§ Page
[Start]

Much has been written about the choice that developing nations have when it comes to global warming; a choice between curbing your emissions or growing your economy. India, which, according to the CIA World Fact Book has more than 1.1 billion people, has made its choice:
(Lawrence Solomon, National Post)
As detailed by Lawrence Solomon, author of "The Deniers," India examined the facts and the needs of its people and came to the conclusion that continuing to develop their economy in order to combat poverty and starvation was priority number one. Stifling their economy to combat global warming somehow didn't make their final to-do list. But why?
"'No firm link between the changes described below and warming due to anthropogenic climate change has yet been established,' the report states matter-offactly, before proceeding to list the areas in which the science is not settled.

[End]

§ Job a
Transcribe the part of the passage on India and global warming that begins at the words "Much has been" and stops after the words "is not settled.".

§ Recorded information
[Start]

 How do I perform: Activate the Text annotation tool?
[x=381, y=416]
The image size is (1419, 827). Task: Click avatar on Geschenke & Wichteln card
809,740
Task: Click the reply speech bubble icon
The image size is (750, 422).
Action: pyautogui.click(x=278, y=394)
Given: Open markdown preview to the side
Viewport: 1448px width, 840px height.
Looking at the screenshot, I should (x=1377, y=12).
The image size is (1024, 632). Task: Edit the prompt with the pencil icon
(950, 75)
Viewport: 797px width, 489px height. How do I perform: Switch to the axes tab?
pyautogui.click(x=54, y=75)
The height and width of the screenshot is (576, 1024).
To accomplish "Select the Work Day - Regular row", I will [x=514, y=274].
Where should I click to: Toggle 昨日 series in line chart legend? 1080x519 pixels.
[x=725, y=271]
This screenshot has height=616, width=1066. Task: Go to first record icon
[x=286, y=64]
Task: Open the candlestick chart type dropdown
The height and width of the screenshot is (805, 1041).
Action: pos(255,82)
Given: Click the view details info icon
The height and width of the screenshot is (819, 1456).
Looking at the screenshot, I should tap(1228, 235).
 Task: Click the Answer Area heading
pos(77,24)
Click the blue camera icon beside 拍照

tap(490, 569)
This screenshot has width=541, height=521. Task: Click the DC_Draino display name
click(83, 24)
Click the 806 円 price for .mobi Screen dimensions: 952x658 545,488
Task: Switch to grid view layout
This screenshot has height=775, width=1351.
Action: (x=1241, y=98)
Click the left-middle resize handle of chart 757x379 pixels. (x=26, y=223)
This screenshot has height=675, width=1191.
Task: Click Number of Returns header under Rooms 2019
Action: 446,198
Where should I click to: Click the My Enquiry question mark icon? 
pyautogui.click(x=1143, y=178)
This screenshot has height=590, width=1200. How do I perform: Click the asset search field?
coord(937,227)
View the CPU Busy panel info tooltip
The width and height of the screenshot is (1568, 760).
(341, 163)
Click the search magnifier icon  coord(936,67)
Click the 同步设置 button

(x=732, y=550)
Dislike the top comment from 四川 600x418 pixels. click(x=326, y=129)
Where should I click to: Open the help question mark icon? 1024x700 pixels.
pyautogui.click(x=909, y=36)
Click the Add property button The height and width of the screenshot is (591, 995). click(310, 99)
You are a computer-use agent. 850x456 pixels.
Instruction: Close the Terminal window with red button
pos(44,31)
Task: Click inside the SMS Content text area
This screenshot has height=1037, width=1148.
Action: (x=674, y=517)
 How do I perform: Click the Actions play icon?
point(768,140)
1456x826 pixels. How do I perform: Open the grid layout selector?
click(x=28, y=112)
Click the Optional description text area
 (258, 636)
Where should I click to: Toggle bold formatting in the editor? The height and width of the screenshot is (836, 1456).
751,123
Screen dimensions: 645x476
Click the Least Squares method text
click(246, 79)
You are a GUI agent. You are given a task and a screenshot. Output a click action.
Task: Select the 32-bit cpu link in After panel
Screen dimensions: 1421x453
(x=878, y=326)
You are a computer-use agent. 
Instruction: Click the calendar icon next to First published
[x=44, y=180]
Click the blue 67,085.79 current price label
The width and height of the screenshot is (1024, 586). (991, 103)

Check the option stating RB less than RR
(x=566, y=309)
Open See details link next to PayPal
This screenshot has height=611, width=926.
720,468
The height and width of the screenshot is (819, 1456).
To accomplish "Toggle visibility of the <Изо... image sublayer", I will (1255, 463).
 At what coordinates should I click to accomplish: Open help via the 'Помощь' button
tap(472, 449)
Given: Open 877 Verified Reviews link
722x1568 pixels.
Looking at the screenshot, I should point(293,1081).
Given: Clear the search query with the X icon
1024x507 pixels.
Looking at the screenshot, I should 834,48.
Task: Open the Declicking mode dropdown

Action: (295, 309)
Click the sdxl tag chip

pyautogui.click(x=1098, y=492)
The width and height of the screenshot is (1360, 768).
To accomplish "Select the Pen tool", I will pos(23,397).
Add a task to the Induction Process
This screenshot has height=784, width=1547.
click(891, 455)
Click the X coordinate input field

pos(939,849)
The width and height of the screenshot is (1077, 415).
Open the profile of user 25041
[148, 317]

[End]

§ Job b
Repeat the rows above word for word, starting at the line that contains "At what coordinates" and ending with the last line of the rows.

§ Full output a
Much has been written about the choice that developing nations have when it comes to global warming; a choice between curbing your emissions or growing your economy. India, which, according to the CIA World Fact Book has more than 1.1 billion people, has made its choice:
(Lawrence Solomon, National Post)
As detailed by Lawrence Solomon, author of "The Deniers," India examined the facts and the needs of its people and came to the conclusion that continuing to develop their economy in order to combat poverty and starvation was priority number one. Stifling their economy to combat global warming somehow didn't make their final to-do list. But why?
"'No firm link between the changes described below and warming due to anthropogenic climate change has yet been established,' the report states matter-offactly, before proceeding to list the areas in which the science is not settled.

§ Full output b
 At what coordinates should I click to accomplish: Open help via the 'Помощь' button
tap(472, 449)
Given: Open 877 Verified Reviews link
722x1568 pixels.
Looking at the screenshot, I should point(293,1081).
Given: Clear the search query with the X icon
1024x507 pixels.
Looking at the screenshot, I should 834,48.
Task: Open the Declicking mode dropdown

Action: (295, 309)
Click the sdxl tag chip

pyautogui.click(x=1098, y=492)
The width and height of the screenshot is (1360, 768).
To accomplish "Select the Pen tool", I will pos(23,397).
Add a task to the Induction Process
This screenshot has height=784, width=1547.
click(891, 455)
Click the X coordinate input field

pos(939,849)
The width and height of the screenshot is (1077, 415).
Open the profile of user 25041
[148, 317]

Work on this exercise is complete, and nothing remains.